Le conseguenze più evidenti della ludopatia

  • Perdita di controllo sul gioco (in termini di frequenza, durata e intensità dell’attività);
  • Priorità rispetto alle attività quotidiane (come il lavoro, la spesa, le faccende domestiche);
  • Noncuranza delle conseguenze negative (problemi fisici e/o economici);
  • Per quanto riguarda la Dipendenza dal Gioco d’Azzardo, invece, i principali sintomi sono riferiti al bisogno di quantità crescenti di denaro per aumentare l’eccitazione da gioco; l’irrequietezza e irritabilità in caso di riduzione dell’attività; i numerosi tentativi fallimentari per cercare di smettere; ai continui pensieri rivolti al gioco d’azzardo; il gioco come rifugio “sicuro” in situazioni di disagio; la volontà di ricominciare a giocare dopo aver perso molto denaro con la speranza di recuperare; la tendenza a mentire per coprire il livello di coinvolgimento; la perdita o la minaccia per le relazioni e il lavoro.

    Tutti sintomi che si possono associare tranquillamente alla dipendenza da droghe e sostanze stupefacenti.
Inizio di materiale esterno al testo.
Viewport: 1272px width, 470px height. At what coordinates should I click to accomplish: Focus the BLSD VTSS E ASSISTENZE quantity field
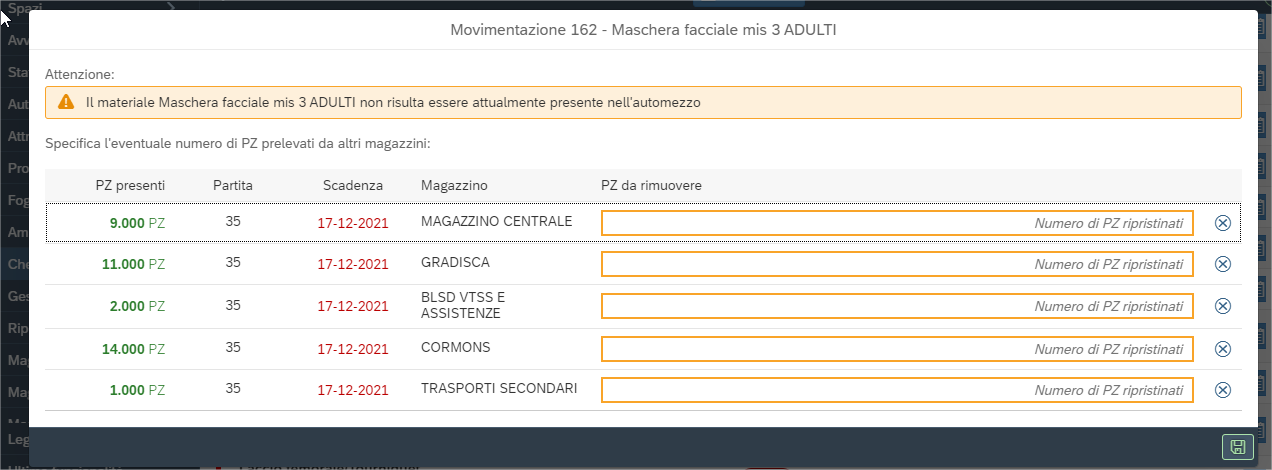point(896,307)
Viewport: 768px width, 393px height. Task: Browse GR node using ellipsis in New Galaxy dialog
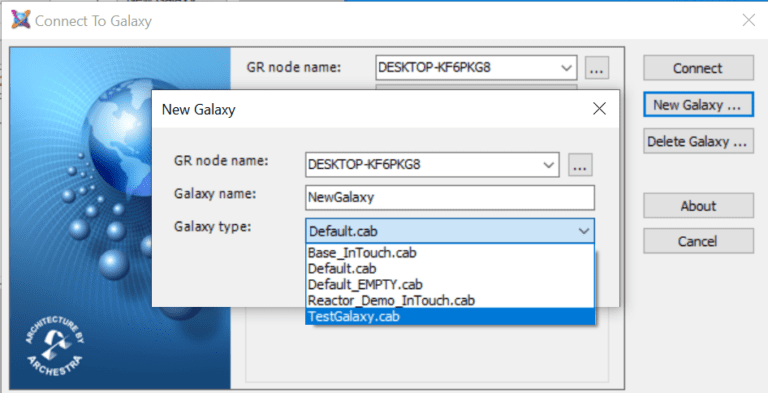click(580, 165)
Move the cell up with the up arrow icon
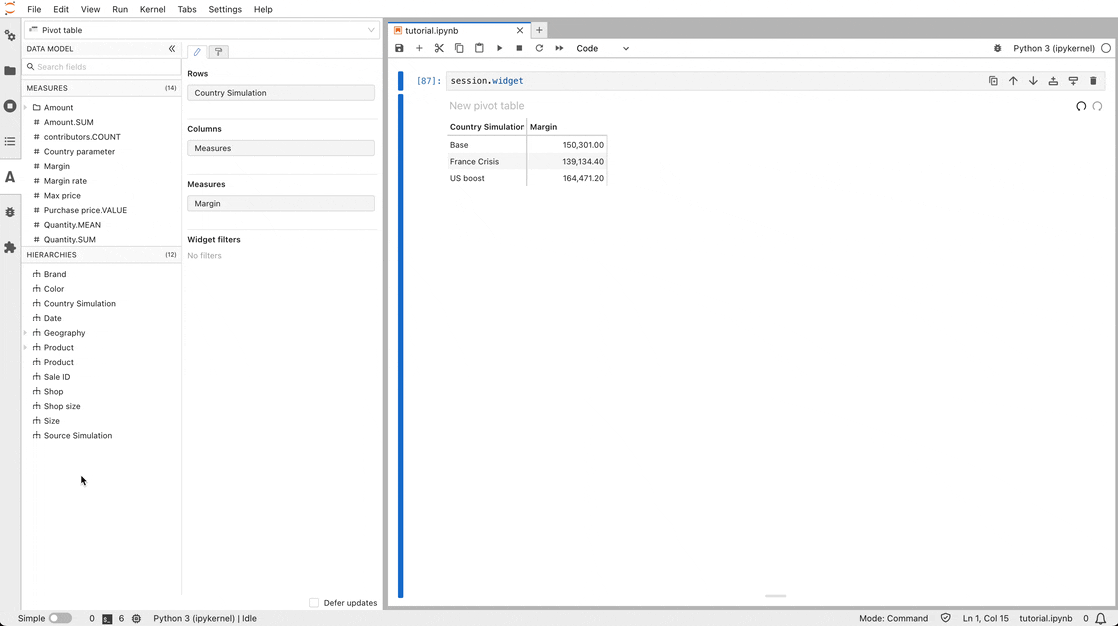 pyautogui.click(x=1013, y=81)
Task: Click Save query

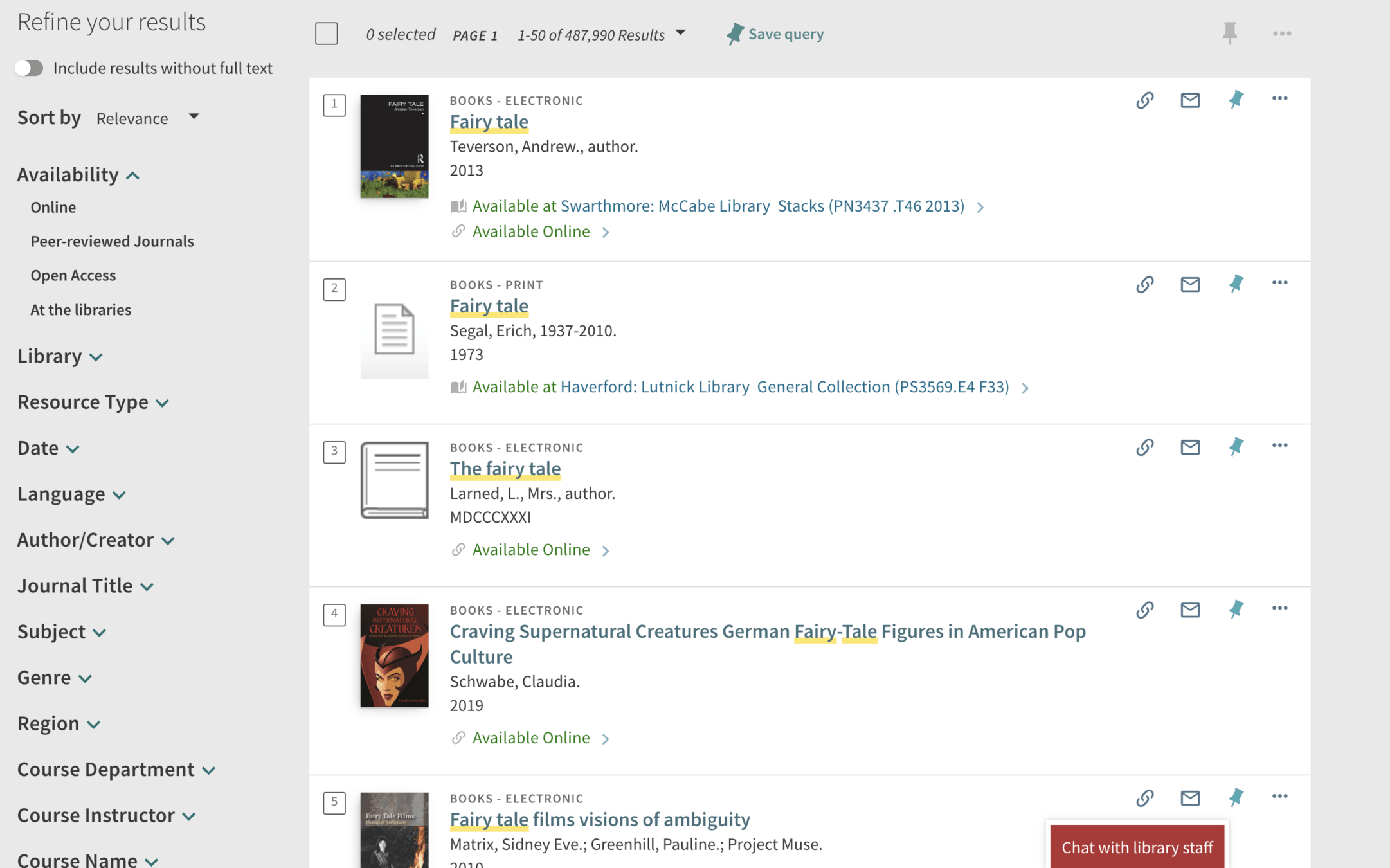Action: tap(775, 34)
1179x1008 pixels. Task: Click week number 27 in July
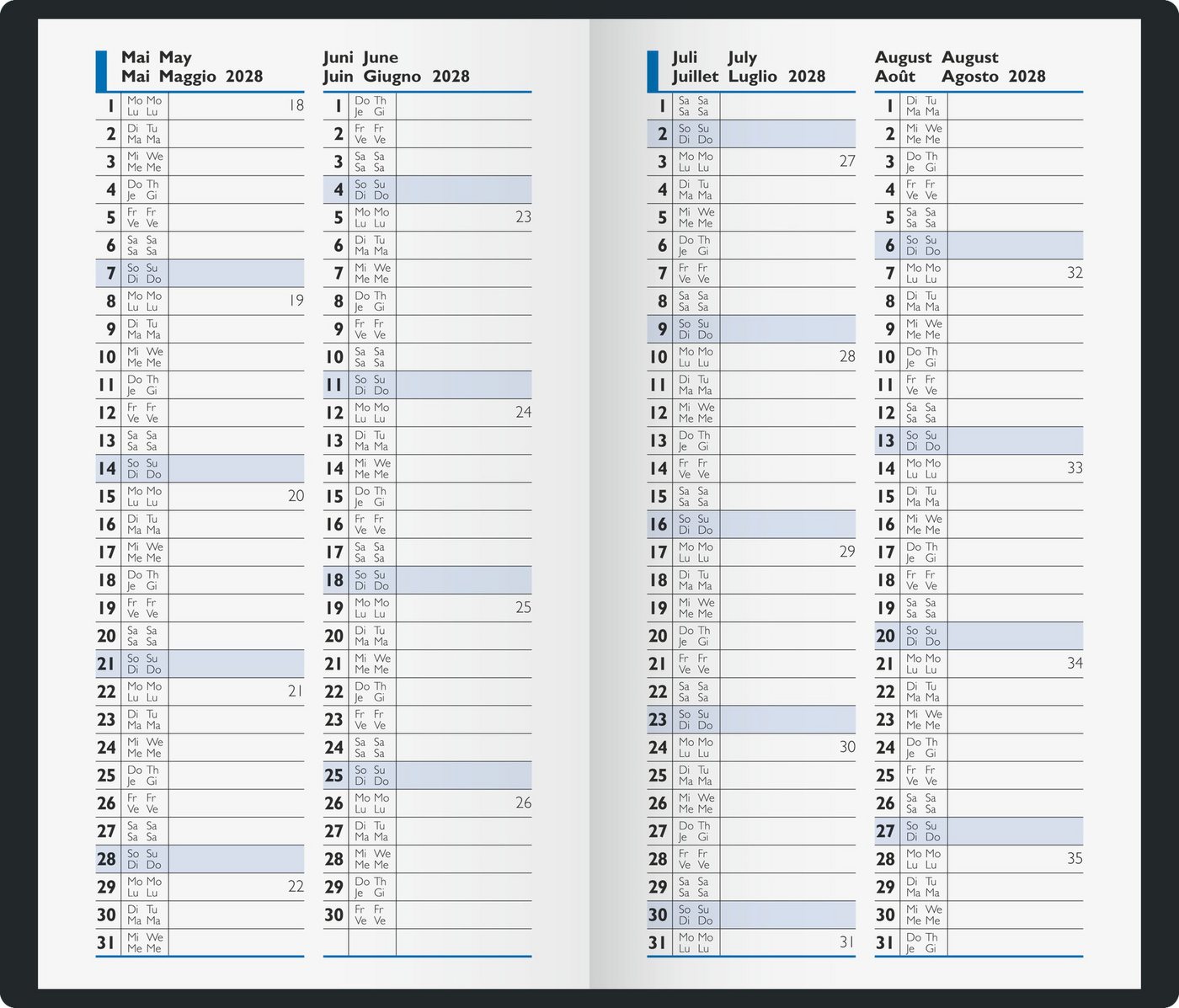[x=847, y=161]
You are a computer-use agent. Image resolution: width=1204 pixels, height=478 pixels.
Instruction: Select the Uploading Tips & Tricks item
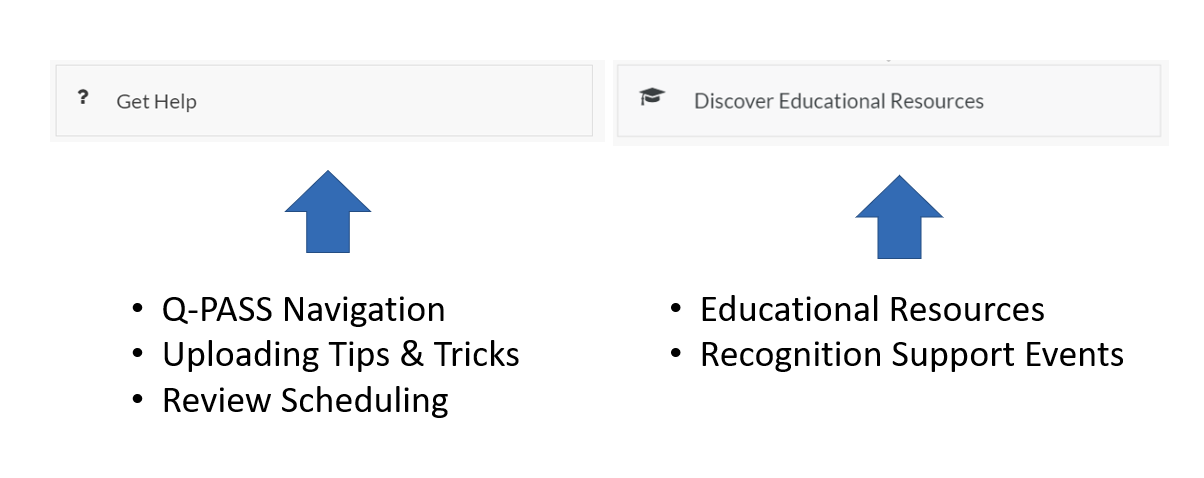click(340, 354)
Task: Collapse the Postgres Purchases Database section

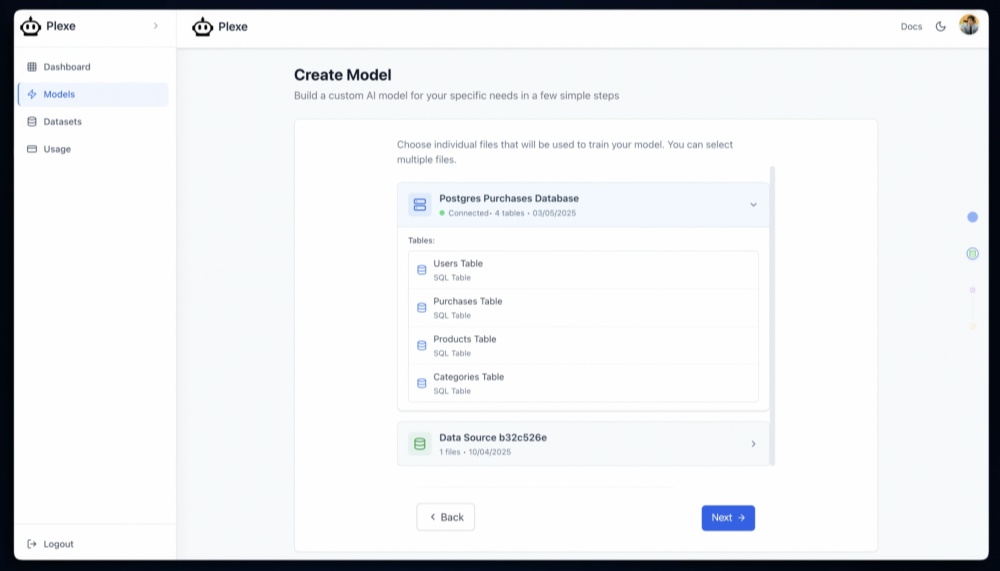Action: pos(753,205)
E in effetti tale problema è stato definito come una “nuova dipendenza”, o “dipendenza senza sostanze”. Ma qual è la soluzione a tale problema? Ovviamente non va preso sotto gamba e bisogna sempre rivolgersi a uno specialista, soprattutto per i casi più gravi. Per tutti gli altri e per prevenire tale situazione ci viene in aiuto l’autoesclusione e l’autolimitazione. Di cosa si tratta?

    Tutti i casinò online e i siti di scommesse online, per essere in regola, hanno bisogno di una specifica licenza che ne determina la legalità e il rispetto delle regole, come ad esempio la tutela della privacy, la sicurezza nelle transazioni e la trasparenza nelle regole dei giochi, ad esempio nei termini e le condizioni dei bonus casino online, che devono essere chiari e comprensibili a tutti. Tra queste c’è anche l’obbligo di presentare sempre l’opzione di autoesclusione e autolimitazione.

    L’ autolimitazione nella spesa giornaliera al gioco

    L’autolimitazione è semplicemente un tetto massimo di spesa da dedicare al gioco, raggiunto il quale non si possono più effettuare depositi. Si basa sul principio dell’autonomia di gestione, nel senso che è l’utente stesso a decidere quale sia il tetto massimo e l’arco temporale nel quale può essere raggiunto, e dipende dalle disponibilità economiche personali. Se ad esempio impostiamo un tetto massimo di deposito di 100€ a settimana, non possiamo caricare più di quella cifra nell’arco di sette giorni.

    Tale meccanismo ha una modalità di correzione volta sempre alla tutela del giocatore: se ci si dovesse rendere conto che il tetto massimo è troppo alto, o il limite temporale troppo lungo, quindi si rischia di spendere troppo, si può ridurre con efficacia immediata. La stessa cosa però non vale al contrario. Per alzare il tetto massimo o ridurre l’arco temporale bisogna fare richiesta e attendere 7 giorni perché tali modifiche siano valide. Questo serve a scongiurare decisioni istintive prese in momenti di debolezza evidenti. Oltre al limite di deposito esiste anche l’opzione nel limite dell’importo giocabile. Funziona allo stesso modo del deposito, ma il calcolo viene effettuato sugli importi scommessi o giocati.

    L’autoesclusione come autonomia gestionale

    L’autoesclusione funziona allo stesso modo con il principio dell’autonomia gestionale, perciò è l’utente stesso che deve escludersi dal gioco. Tale esclusione può essere per un periodo di tempo determinato (30, 60 o 90 giorni) oppure a tempo indeterminato. Durante tale periodo il giocatore che ha scelto di autoescludersi non può aprire nuovi conti di gioco a distanza con altri concessionari e non può effettuare scommesse o altri giochi a distanza sui propri conti di gioco aperti presso qualunque concessionario. Può invece prelevare vincite da tutti i suoi conti di gioco aperti presso tutti i concessionari e può chiudere i suoi conti di gioco e prelevare il relativo saldo.

    È una soluzione drastica ma che si rivela davvero molto efficace nel combattere i disturbi più evidenti dal gioco d’azzardo. Inoltre, per qualsiasi altra necessità, esistono altri tipi di sostegni, come numeri verdi gratuiti e sportelli dedicati all’assistenza.